Recently, disturbing and sexually explicit fake pictures of Taylor Swift appeared online and were circulated swiftly.
According to the New York Times, one image shared by a user on X was viewed 47 million times before the account was suspended.
The social media platform had to suspend several accounts that posted the fake images of Swift, but the images were shared on other social media platforms and continued to spread despite those companies’ efforts to remove them.
What happened to Swift can happen to anyone online. It has become very difficult to distinguish between authentic and fake content online. Online users have to contend with fake videos, calls and photos.
This has prompted leading technology giants to come up with solutions.

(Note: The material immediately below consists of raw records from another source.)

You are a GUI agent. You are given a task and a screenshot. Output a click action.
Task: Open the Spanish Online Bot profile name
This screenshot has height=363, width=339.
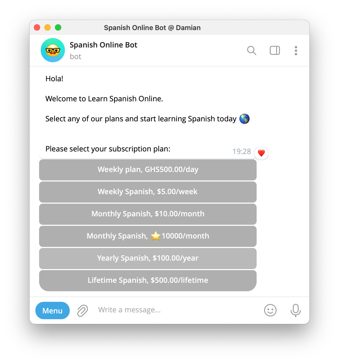tap(103, 45)
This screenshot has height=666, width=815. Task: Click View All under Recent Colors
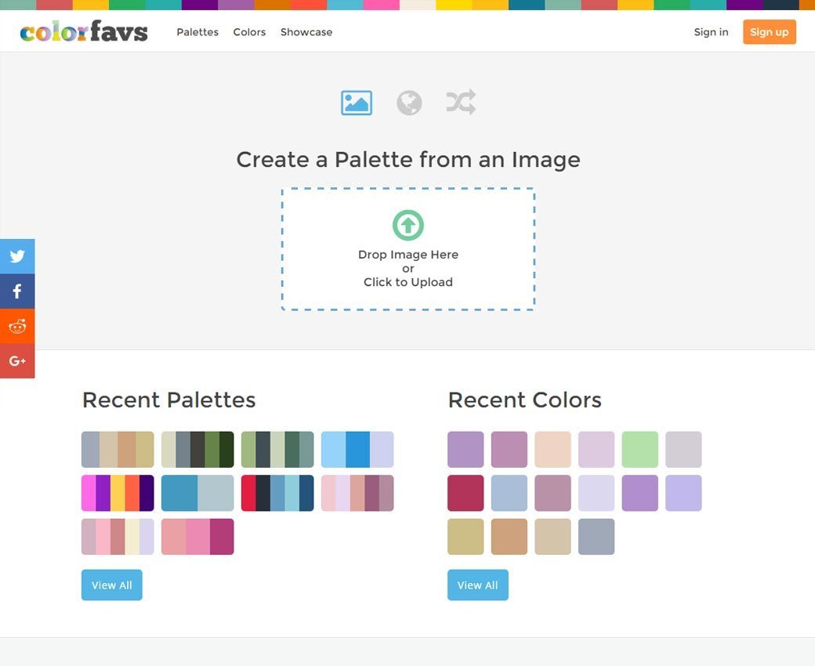478,585
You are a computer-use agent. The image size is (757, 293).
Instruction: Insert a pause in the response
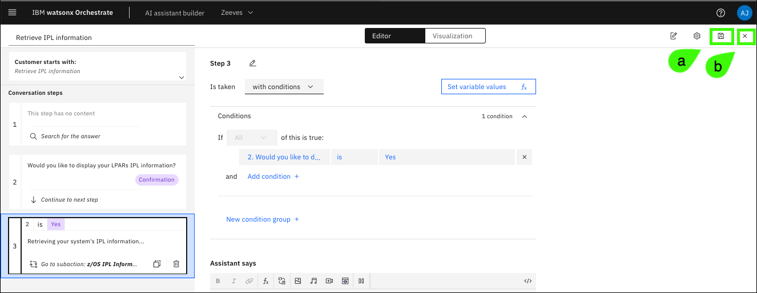[x=361, y=281]
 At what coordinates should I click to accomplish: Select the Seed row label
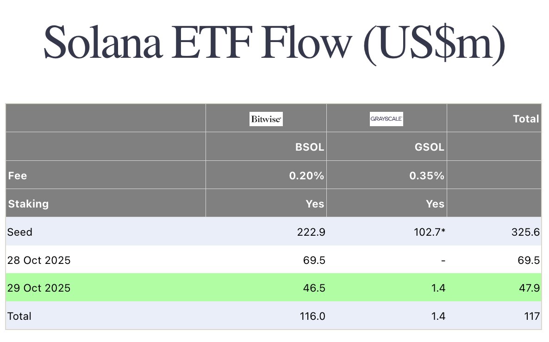coord(20,232)
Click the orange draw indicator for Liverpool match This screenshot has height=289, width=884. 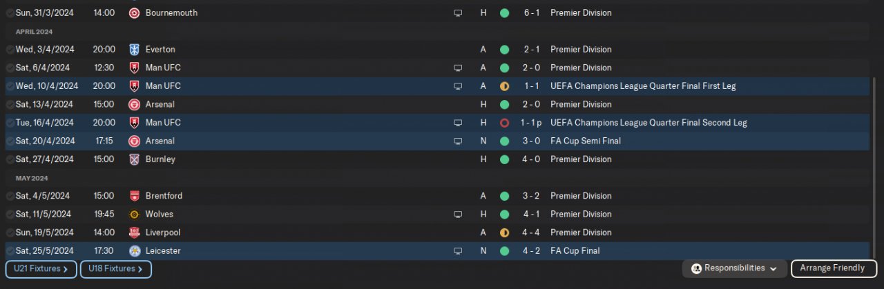tap(504, 232)
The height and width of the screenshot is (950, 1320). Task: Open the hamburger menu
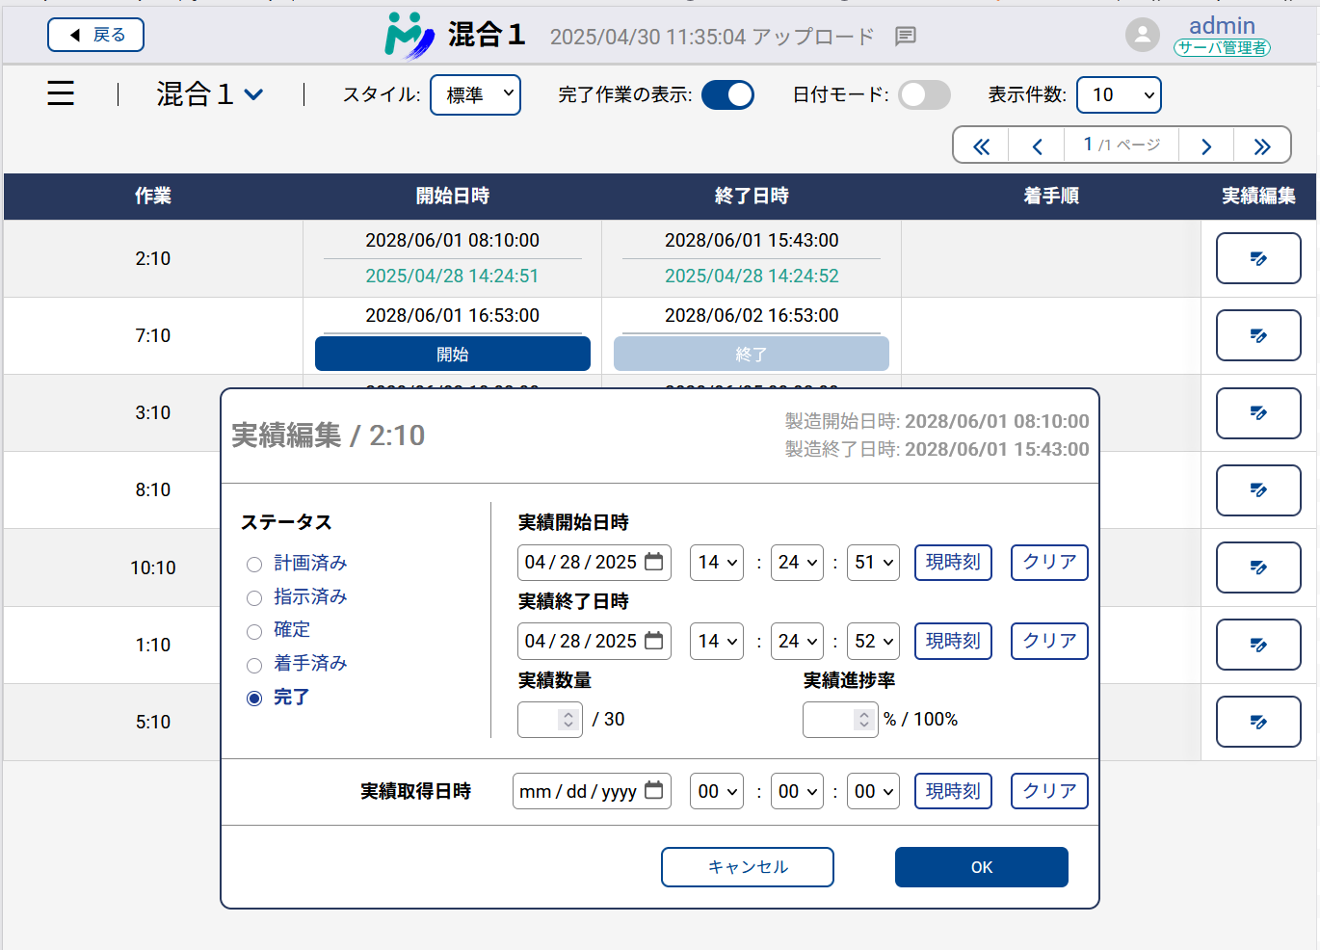click(61, 93)
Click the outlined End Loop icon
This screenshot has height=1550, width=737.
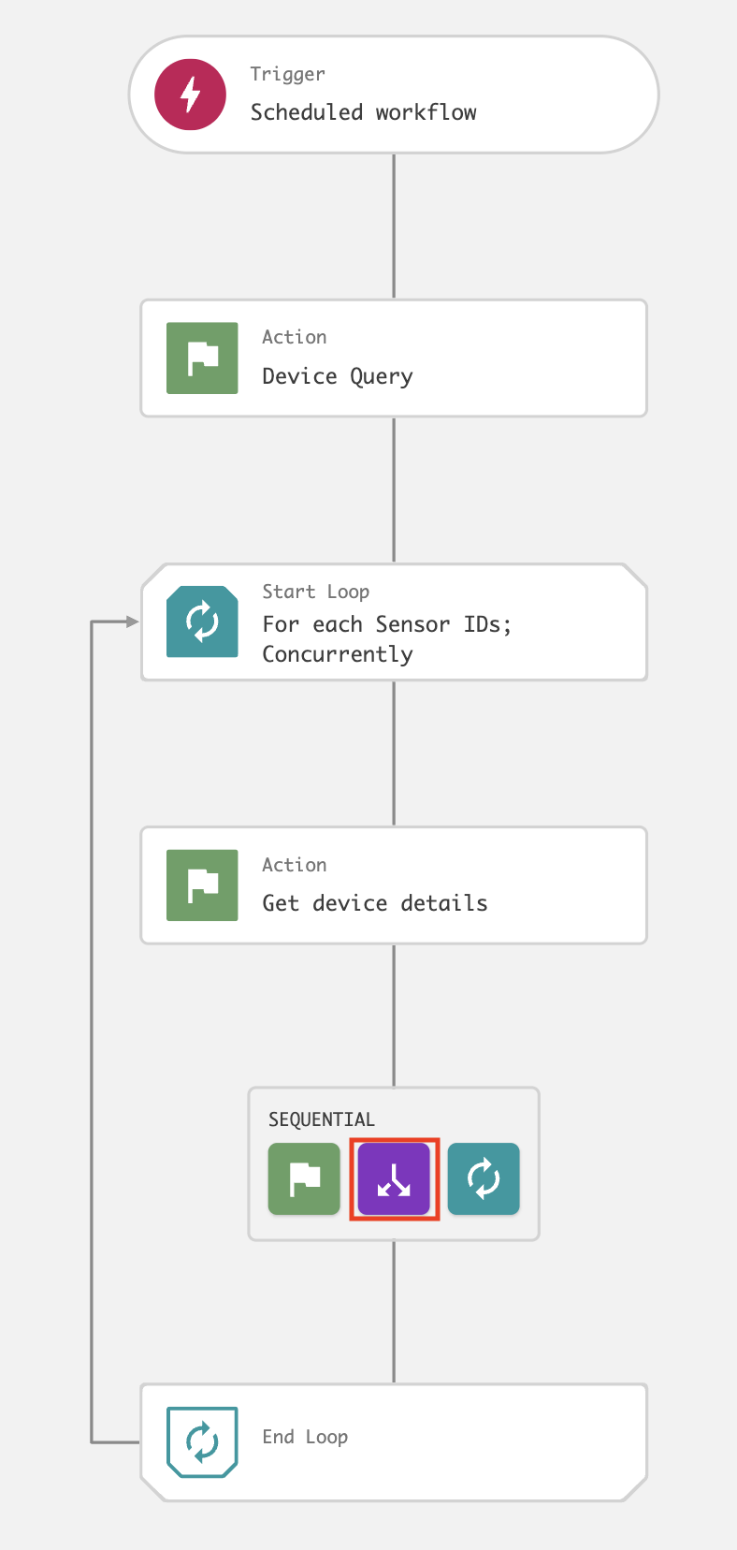202,1442
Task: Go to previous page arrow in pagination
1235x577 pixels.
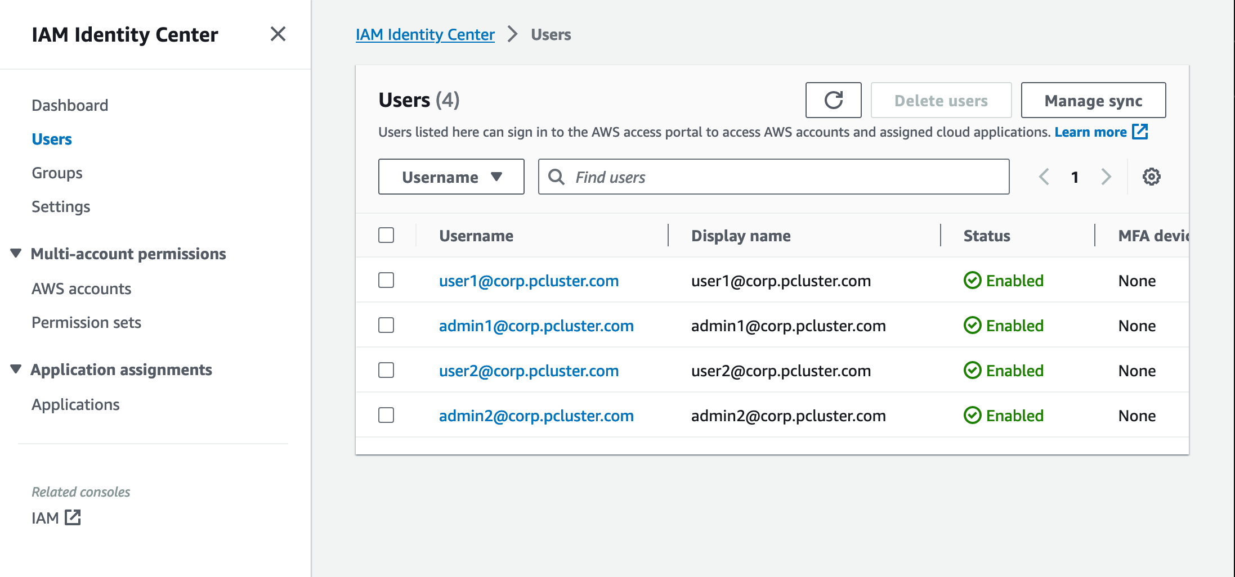Action: coord(1044,177)
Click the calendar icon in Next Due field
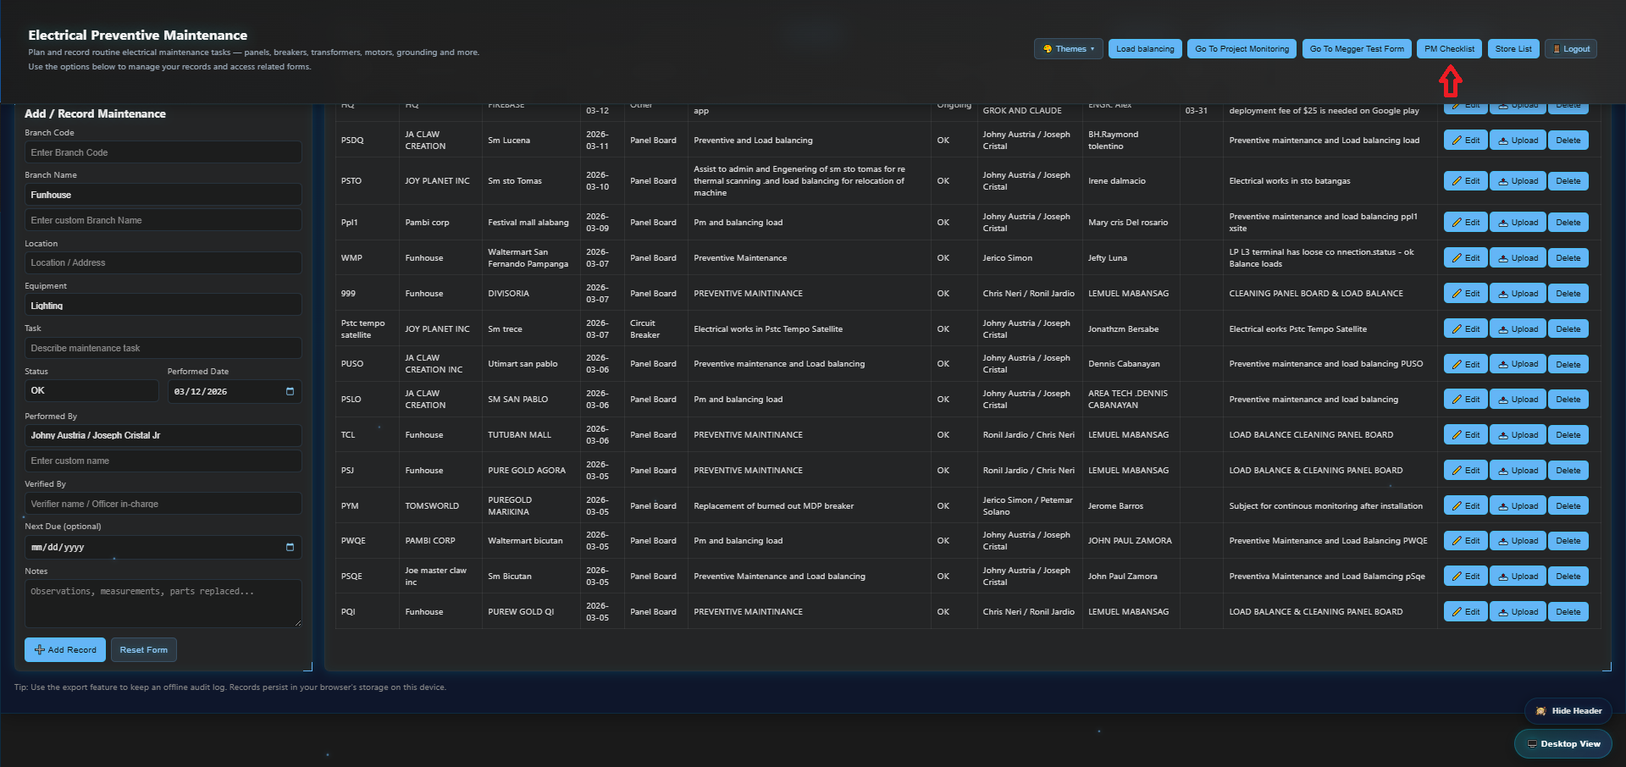 click(x=290, y=547)
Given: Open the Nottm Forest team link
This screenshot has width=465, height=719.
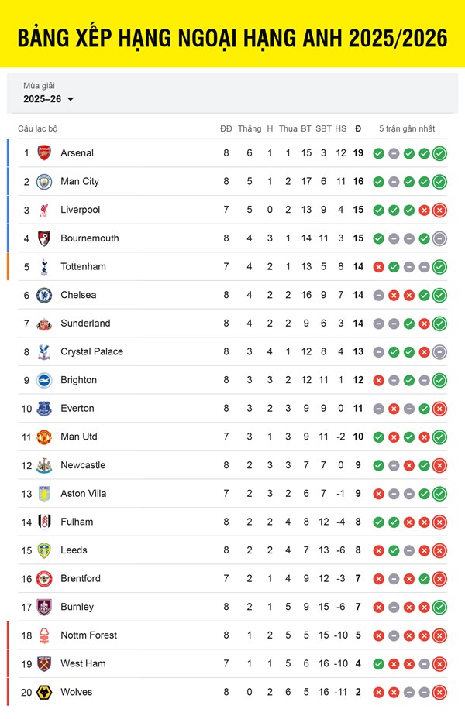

Google announced that they will collaborate with companies like Adobe, the BBC, Microsoft and Sony to fine-tune technical standards to address the fake content challenge. Meta (Facebook parent) also announced a similar commitment.
The social network company wants to promote standardised labels to help detect artificially created photo, video and audio material across its platforms.
If such efforts become a reality in the near future we will see clearly marked content. An image or video will indicate that shows that it’s AI generated.
It will probably look like what Samsung has done with their new device, the Samsung S24. Images that are AI generated are marked with tiny stars to indicate that they were touched by AI. These efforts will go a long way in protecting people from negative AI content.
This may, however, create a challenge for positive AI content. Not all AI generated content is fake. Some content creators use AI to assist them in the process of creating content. Such content may be authentic in nature but now may need to reflect the AI label.
As much as labelling of content will be positive for readers and online content consumers, it will not serve the interests of well-meaning creators. At the same time, efforts to label AI content will elevate the status of original content creators.
The so-called AI threat to writers will be minimised by the process of labelling content. In future, original content will be highly valued compared to AI-generated content. Unique original voices and creative works will occupy a unique position.
As societies battle with the deluge of fake content, there’s an opportunity for original content publishers. At some level those who will rely on original methods will gain the trust of readers and content consumers.
Major publishers will be able to cut costs by relying on AI, but at the same time they run a risk of losing the trust of readers. On the other hand, independent publishers can grab this opportunity and dedicate themselves to authenticity and quality. This approach may yield positive dividends.
At the end of the day content consumers will benefit from such developments. The process of labelling fake content will create better awareness about AI-generated content. It will also save people from falling for deceitful content.
Content consumers will be able to choose between artificial content and authentic content. Software companies have started to fights fake content, now there’s a need for hardware companies such as Apple to also join efforts to reduce fake content online.